EXERCISE REQUIREMENTS: Each line of the entries that mentions the string "agent" needs to be reported.

(RECORD SET)

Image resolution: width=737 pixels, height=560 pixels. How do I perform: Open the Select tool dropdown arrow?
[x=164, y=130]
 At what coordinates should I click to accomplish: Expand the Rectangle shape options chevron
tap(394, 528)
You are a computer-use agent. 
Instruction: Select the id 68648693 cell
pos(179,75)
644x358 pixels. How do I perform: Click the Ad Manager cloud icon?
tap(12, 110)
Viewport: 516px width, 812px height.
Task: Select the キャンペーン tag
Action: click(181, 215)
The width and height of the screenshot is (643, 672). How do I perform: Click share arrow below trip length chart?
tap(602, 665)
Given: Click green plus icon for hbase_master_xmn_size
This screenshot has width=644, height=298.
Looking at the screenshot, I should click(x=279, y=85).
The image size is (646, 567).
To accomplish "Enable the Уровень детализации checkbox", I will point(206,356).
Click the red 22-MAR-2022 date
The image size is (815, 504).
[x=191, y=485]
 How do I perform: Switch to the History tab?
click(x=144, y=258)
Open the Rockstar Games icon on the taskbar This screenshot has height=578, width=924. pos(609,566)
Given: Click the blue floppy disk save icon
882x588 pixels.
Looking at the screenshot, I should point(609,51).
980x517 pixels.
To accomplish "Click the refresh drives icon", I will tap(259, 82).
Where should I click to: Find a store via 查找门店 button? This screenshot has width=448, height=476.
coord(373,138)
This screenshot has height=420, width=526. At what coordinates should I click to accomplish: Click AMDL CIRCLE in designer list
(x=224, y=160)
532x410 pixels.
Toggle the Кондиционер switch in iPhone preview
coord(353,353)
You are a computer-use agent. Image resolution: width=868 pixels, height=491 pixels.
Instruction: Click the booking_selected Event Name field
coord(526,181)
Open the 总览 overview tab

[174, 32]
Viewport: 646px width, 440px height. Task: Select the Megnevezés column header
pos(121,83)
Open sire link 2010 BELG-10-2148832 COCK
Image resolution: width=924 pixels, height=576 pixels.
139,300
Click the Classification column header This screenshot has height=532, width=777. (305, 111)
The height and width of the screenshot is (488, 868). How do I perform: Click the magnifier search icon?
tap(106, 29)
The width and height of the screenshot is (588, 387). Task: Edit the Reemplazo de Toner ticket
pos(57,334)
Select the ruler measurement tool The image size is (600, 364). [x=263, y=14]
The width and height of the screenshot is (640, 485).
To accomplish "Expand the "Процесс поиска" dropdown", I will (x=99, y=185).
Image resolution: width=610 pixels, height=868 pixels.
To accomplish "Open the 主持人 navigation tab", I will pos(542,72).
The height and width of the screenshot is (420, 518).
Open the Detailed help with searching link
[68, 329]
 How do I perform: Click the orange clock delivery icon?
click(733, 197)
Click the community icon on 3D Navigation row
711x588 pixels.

(End RECORD SET)

RESPONSE BELOW:
You are a computer-use agent. 
You are a computer-use agent. Image resolution: width=868 pixels, height=491 pixels.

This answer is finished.